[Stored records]
┄┄┄┄┄┄

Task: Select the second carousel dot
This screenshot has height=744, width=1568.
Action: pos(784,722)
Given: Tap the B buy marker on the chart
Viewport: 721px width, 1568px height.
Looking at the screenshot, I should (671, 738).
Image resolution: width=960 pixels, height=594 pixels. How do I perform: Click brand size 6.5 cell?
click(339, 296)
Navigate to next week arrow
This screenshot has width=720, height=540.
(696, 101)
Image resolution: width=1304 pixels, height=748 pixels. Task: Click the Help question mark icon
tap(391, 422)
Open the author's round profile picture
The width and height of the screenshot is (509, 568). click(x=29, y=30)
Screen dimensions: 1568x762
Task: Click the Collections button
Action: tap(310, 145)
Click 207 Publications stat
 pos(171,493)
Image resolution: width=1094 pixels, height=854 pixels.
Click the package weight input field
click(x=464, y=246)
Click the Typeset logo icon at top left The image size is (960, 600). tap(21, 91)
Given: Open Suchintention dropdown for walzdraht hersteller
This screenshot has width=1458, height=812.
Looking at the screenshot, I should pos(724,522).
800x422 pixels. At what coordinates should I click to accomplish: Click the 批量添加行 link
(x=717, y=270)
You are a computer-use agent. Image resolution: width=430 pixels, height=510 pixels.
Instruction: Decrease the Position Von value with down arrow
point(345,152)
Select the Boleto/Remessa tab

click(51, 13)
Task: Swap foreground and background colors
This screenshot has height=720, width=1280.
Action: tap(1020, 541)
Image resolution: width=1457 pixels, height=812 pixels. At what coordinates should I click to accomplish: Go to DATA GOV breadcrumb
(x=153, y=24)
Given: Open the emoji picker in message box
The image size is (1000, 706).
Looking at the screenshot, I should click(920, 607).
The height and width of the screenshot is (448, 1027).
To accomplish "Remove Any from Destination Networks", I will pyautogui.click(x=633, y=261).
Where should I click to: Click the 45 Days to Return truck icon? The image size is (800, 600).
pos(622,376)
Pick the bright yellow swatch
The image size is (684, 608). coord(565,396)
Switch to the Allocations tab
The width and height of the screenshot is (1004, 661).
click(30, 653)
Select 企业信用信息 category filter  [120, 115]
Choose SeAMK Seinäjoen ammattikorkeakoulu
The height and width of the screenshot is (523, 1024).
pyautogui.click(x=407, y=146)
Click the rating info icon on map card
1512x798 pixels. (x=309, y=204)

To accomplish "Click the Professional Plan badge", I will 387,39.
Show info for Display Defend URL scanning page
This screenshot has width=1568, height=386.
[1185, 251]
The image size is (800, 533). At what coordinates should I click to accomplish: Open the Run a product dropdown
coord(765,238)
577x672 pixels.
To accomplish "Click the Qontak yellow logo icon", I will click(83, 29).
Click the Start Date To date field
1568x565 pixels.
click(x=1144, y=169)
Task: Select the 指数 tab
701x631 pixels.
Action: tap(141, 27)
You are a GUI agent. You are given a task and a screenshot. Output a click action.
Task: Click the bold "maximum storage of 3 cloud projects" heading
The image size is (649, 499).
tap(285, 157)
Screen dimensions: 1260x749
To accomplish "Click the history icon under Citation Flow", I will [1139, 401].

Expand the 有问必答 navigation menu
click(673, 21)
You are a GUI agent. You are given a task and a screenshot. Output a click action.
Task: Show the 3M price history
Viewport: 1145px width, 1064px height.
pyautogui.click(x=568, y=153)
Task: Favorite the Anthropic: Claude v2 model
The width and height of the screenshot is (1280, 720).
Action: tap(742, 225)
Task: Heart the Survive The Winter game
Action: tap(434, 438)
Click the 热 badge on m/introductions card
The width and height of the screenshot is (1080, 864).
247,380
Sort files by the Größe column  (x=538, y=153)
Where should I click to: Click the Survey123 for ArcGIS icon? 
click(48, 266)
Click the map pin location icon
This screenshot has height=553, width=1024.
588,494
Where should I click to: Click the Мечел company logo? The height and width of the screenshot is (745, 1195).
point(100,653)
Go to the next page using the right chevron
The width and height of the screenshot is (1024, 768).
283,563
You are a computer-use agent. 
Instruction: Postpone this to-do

┄┄┄┄┄┄

_Work item_. Look through the data above. Each line containing the word "Show" needs to be copied.

_Exercise solution_.
Show info for Display Defend URL scanning page
Task: Show the 3M price history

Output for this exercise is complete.